## Exercise prompt
Output the data below exactly, down to the last character.

======== Material to process

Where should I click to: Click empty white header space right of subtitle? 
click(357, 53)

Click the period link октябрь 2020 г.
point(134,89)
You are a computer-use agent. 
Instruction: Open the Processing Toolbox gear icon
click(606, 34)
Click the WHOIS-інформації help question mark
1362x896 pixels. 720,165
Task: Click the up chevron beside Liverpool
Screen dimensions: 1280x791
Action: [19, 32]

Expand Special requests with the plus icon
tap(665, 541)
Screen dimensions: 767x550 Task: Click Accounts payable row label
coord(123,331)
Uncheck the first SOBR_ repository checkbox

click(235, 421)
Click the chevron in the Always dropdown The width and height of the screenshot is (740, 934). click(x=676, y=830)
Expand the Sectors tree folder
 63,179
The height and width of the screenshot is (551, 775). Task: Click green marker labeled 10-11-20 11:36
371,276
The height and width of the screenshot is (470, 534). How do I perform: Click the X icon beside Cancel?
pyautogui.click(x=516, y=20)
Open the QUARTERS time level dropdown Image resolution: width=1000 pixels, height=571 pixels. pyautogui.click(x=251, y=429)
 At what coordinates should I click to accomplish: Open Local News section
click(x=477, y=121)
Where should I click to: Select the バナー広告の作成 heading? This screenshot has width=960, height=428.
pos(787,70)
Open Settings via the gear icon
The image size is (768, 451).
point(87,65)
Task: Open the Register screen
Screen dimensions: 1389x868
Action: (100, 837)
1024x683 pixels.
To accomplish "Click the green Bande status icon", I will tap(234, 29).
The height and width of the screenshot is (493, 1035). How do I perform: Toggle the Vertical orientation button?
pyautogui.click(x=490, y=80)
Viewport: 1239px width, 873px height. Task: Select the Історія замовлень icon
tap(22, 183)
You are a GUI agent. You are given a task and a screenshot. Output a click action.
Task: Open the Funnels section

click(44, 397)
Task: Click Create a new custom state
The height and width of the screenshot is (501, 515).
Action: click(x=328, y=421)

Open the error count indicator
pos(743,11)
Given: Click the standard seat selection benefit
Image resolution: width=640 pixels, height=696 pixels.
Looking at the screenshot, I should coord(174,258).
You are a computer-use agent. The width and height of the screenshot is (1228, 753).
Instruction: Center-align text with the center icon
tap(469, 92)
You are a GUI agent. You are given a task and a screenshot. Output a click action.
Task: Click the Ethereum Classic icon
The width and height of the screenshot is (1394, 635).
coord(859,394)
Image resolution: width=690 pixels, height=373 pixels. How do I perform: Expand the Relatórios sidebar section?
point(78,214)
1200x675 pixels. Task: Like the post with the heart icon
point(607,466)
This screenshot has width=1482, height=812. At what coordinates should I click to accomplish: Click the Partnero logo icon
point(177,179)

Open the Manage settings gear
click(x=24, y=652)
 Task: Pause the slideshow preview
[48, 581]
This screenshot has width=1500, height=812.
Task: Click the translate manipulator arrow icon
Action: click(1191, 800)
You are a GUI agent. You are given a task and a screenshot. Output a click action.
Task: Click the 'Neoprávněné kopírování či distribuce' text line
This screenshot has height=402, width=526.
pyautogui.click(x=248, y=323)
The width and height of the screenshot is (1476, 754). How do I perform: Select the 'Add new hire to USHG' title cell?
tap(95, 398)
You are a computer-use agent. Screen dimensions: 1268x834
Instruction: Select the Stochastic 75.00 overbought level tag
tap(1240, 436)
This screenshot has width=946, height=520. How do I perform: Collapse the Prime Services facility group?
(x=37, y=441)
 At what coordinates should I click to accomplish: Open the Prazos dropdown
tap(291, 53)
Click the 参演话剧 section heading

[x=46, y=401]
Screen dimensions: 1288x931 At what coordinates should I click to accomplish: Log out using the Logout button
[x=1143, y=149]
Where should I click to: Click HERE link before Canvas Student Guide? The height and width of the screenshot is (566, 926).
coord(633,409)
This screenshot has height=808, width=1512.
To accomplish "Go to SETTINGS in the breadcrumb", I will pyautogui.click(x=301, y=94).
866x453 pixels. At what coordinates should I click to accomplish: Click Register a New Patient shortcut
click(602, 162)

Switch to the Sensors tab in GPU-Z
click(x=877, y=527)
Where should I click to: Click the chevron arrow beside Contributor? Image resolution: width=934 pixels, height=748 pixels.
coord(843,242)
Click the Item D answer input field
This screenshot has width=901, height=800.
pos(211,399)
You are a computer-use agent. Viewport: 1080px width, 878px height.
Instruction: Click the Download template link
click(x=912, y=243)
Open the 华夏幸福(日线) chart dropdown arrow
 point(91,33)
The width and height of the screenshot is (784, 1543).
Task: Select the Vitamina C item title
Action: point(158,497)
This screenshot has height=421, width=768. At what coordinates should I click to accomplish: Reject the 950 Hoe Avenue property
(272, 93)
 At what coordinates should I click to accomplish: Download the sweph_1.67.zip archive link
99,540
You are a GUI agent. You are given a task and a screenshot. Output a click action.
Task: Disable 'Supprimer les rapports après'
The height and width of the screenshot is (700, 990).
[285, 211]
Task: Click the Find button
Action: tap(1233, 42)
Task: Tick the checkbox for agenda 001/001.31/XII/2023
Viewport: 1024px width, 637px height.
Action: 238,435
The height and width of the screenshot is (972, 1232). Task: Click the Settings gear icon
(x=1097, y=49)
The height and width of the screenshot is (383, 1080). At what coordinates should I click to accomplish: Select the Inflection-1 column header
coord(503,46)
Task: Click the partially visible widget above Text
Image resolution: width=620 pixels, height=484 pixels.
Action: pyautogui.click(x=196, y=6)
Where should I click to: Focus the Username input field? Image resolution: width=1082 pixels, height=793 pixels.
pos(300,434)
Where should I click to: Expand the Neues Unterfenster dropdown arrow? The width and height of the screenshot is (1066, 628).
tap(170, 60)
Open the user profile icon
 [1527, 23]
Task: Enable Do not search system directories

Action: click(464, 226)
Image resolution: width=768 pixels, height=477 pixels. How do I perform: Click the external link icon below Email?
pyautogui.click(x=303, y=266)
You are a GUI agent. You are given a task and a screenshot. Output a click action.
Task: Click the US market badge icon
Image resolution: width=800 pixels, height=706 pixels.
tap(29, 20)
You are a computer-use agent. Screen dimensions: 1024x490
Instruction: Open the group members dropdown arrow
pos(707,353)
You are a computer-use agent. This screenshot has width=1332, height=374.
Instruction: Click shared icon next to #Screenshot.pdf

================

## Response area
Where should I click to: Click empty white header space right of subtitle? 
click(357, 53)

Click the period link октябрь 2020 г.
point(134,89)
You are a computer-use agent. 
Instruction: Open the Processing Toolbox gear icon
click(606, 34)
Click the WHOIS-інформації help question mark
1362x896 pixels. 720,165
Task: Click the up chevron beside Liverpool
Screen dimensions: 1280x791
Action: [19, 32]

Expand Special requests with the plus icon
tap(665, 541)
Screen dimensions: 767x550 Task: Click Accounts payable row label
coord(123,331)
Uncheck the first SOBR_ repository checkbox

click(235, 421)
Click the chevron in the Always dropdown The width and height of the screenshot is (740, 934). click(x=676, y=830)
Expand the Sectors tree folder
 63,179
The height and width of the screenshot is (551, 775). Task: Click green marker labeled 10-11-20 11:36
371,276
The height and width of the screenshot is (470, 534). How do I perform: Click the X icon beside Cancel?
pyautogui.click(x=516, y=20)
Open the QUARTERS time level dropdown Image resolution: width=1000 pixels, height=571 pixels. pyautogui.click(x=251, y=429)
 At what coordinates should I click to accomplish: Open Local News section
click(x=477, y=121)
Where should I click to: Select the バナー広告の作成 heading? This screenshot has width=960, height=428.
pos(787,70)
Open Settings via the gear icon
The image size is (768, 451).
point(87,65)
Task: Open the Register screen
Screen dimensions: 1389x868
Action: (100, 837)
1024x683 pixels.
To accomplish "Click the green Bande status icon", I will tap(234, 29).
The height and width of the screenshot is (493, 1035). How do I perform: Toggle the Vertical orientation button?
pyautogui.click(x=490, y=80)
Viewport: 1239px width, 873px height. Task: Select the Історія замовлень icon
tap(22, 183)
You are a GUI agent. You are given a task and a screenshot. Output a click action.
Task: Open the Funnels section

click(44, 397)
Task: Click Create a new custom state
The height and width of the screenshot is (501, 515).
Action: click(x=328, y=421)

Open the error count indicator
pos(743,11)
Given: Click the standard seat selection benefit
Image resolution: width=640 pixels, height=696 pixels.
Looking at the screenshot, I should coord(174,258).
You are a computer-use agent. The width and height of the screenshot is (1228, 753).
Instruction: Center-align text with the center icon
tap(469, 92)
You are a GUI agent. You are given a task and a screenshot. Output a click action.
Task: Click the Ethereum Classic icon
The width and height of the screenshot is (1394, 635).
coord(859,394)
Image resolution: width=690 pixels, height=373 pixels. How do I perform: Expand the Relatórios sidebar section?
point(78,214)
1200x675 pixels. Task: Like the post with the heart icon
point(607,466)
This screenshot has width=1482, height=812. At what coordinates should I click to accomplish: Click the Partnero logo icon
point(177,179)

Open the Manage settings gear
click(x=24, y=652)
 Task: Pause the slideshow preview
[48, 581]
This screenshot has width=1500, height=812.
Task: Click the translate manipulator arrow icon
Action: click(1191, 800)
You are a GUI agent. You are given a task and a screenshot. Output a click action.
Task: Click the 'Neoprávněné kopírování či distribuce' text line
This screenshot has height=402, width=526.
pyautogui.click(x=248, y=323)
The width and height of the screenshot is (1476, 754). How do I perform: Select the 'Add new hire to USHG' title cell?
tap(95, 398)
You are a computer-use agent. Screen dimensions: 1268x834
Instruction: Select the Stochastic 75.00 overbought level tag
tap(1240, 436)
This screenshot has width=946, height=520. How do I perform: Collapse the Prime Services facility group?
(x=37, y=441)
 At what coordinates should I click to accomplish: Open the Prazos dropdown
tap(291, 53)
Click the 参演话剧 section heading

[x=46, y=401]
Screen dimensions: 1288x931 At what coordinates should I click to accomplish: Log out using the Logout button
[x=1143, y=149]
Where should I click to: Click HERE link before Canvas Student Guide? The height and width of the screenshot is (566, 926).
coord(633,409)
This screenshot has height=808, width=1512.
To accomplish "Go to SETTINGS in the breadcrumb", I will pyautogui.click(x=301, y=94).
866x453 pixels. At what coordinates should I click to accomplish: Click Register a New Patient shortcut
click(602, 162)

Switch to the Sensors tab in GPU-Z
click(x=877, y=527)
Where should I click to: Click the chevron arrow beside Contributor? Image resolution: width=934 pixels, height=748 pixels.
coord(843,242)
Click the Item D answer input field
This screenshot has width=901, height=800.
pos(211,399)
You are a computer-use agent. Viewport: 1080px width, 878px height.
Instruction: Click the Download template link
click(x=912, y=243)
Open the 华夏幸福(日线) chart dropdown arrow
 point(91,33)
The width and height of the screenshot is (784, 1543).
Task: Select the Vitamina C item title
Action: point(158,497)
This screenshot has height=421, width=768. At what coordinates should I click to accomplish: Reject the 950 Hoe Avenue property
(272, 93)
 At what coordinates should I click to accomplish: Download the sweph_1.67.zip archive link
99,540
You are a GUI agent. You are given a task and a screenshot. Output a click action.
Task: Disable 'Supprimer les rapports après'
The height and width of the screenshot is (700, 990).
[285, 211]
Task: Click the Find button
Action: tap(1233, 42)
Task: Tick the checkbox for agenda 001/001.31/XII/2023
Viewport: 1024px width, 637px height.
Action: 238,435
The height and width of the screenshot is (972, 1232). Task: Click the Settings gear icon
(x=1097, y=49)
The height and width of the screenshot is (383, 1080). At what coordinates should I click to accomplish: Select the Inflection-1 column header
coord(503,46)
Task: Click the partially visible widget above Text
Image resolution: width=620 pixels, height=484 pixels.
Action: pyautogui.click(x=196, y=6)
Where should I click to: Focus the Username input field? Image resolution: width=1082 pixels, height=793 pixels.
pos(300,434)
Where should I click to: Expand the Neues Unterfenster dropdown arrow? The width and height of the screenshot is (1066, 628).
tap(170, 60)
Open the user profile icon
 [1527, 23]
Task: Enable Do not search system directories

Action: click(464, 226)
Image resolution: width=768 pixels, height=477 pixels. How do I perform: Click the external link icon below Email?
pyautogui.click(x=303, y=266)
You are a GUI agent. You are given a task and a screenshot. Output a click action.
Task: Click the US market badge icon
Image resolution: width=800 pixels, height=706 pixels.
tap(29, 20)
You are a computer-use agent. Screen dimensions: 1024x490
Instruction: Open the group members dropdown arrow
pos(707,353)
You are a computer-use agent. This screenshot has width=1332, height=374.
Instruction: Click shared icon next to #Screenshot.pdf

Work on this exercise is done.